WHAT YOU NEED TO DO - Look below for the line holding "[Volgende dia] (290, 1235)" and the line holding "Find an Agent/Advisor (1460, 18)". Repeat those two and everything between, exactly.

DATA FOR THE TASK -

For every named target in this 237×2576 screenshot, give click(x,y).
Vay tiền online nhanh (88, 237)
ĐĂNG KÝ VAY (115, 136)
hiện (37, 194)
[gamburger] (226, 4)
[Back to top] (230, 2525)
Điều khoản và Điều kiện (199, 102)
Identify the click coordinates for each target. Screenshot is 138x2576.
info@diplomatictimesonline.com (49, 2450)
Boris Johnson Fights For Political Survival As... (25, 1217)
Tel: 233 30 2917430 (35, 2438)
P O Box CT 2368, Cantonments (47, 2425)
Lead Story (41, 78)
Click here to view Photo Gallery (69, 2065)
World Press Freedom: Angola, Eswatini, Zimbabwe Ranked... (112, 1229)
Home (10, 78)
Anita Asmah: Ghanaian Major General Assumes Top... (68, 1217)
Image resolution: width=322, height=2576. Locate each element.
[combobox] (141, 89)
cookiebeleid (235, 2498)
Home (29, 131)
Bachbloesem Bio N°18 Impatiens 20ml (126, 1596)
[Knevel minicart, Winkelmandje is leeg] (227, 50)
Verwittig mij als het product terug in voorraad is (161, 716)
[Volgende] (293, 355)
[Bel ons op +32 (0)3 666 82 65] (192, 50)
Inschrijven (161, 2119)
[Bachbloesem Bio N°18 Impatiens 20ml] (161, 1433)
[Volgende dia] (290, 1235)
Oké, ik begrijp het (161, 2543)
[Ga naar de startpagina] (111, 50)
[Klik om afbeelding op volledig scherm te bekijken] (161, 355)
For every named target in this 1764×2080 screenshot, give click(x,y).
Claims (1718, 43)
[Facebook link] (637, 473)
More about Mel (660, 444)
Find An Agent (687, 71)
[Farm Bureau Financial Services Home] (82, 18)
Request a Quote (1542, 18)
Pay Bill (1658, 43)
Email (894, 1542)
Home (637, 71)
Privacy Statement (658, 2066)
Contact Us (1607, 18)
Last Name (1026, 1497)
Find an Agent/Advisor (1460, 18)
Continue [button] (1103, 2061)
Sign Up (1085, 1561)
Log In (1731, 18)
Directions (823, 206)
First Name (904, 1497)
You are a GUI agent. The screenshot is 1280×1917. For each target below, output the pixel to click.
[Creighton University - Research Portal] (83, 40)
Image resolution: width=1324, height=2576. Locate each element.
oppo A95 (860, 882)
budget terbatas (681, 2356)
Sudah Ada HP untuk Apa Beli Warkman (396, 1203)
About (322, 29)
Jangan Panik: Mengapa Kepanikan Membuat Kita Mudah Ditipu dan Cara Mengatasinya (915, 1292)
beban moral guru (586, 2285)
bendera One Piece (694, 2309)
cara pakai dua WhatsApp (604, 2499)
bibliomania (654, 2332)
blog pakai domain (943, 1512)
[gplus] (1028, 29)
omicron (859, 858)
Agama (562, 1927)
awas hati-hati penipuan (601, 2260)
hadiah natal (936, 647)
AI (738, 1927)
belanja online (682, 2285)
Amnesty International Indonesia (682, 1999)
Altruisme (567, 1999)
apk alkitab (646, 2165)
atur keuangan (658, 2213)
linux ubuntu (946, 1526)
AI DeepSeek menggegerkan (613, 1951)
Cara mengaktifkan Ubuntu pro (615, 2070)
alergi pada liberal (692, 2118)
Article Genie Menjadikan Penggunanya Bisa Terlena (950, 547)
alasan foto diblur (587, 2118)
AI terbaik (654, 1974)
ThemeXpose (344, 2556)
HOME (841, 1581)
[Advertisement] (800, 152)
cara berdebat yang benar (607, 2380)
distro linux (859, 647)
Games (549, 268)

EXERCISE ANSWER -
[Volgende dia] (290, 1235)
Oké, ik begrijp het (161, 2543)
[Ga naar de startpagina] (111, 50)
[Klik om afbeelding op volledig scherm te bekijken] (161, 355)
For every named target in this 1764×2080 screenshot, give click(x,y).
Claims (1718, 43)
[Facebook link] (637, 473)
More about Mel (660, 444)
Find An Agent (687, 71)
[Farm Bureau Financial Services Home] (82, 18)
Request a Quote (1542, 18)
Pay Bill (1658, 43)
Email (894, 1542)
Home (637, 71)
Privacy Statement (658, 2066)
Contact Us (1607, 18)
Last Name (1026, 1497)
Find an Agent/Advisor (1460, 18)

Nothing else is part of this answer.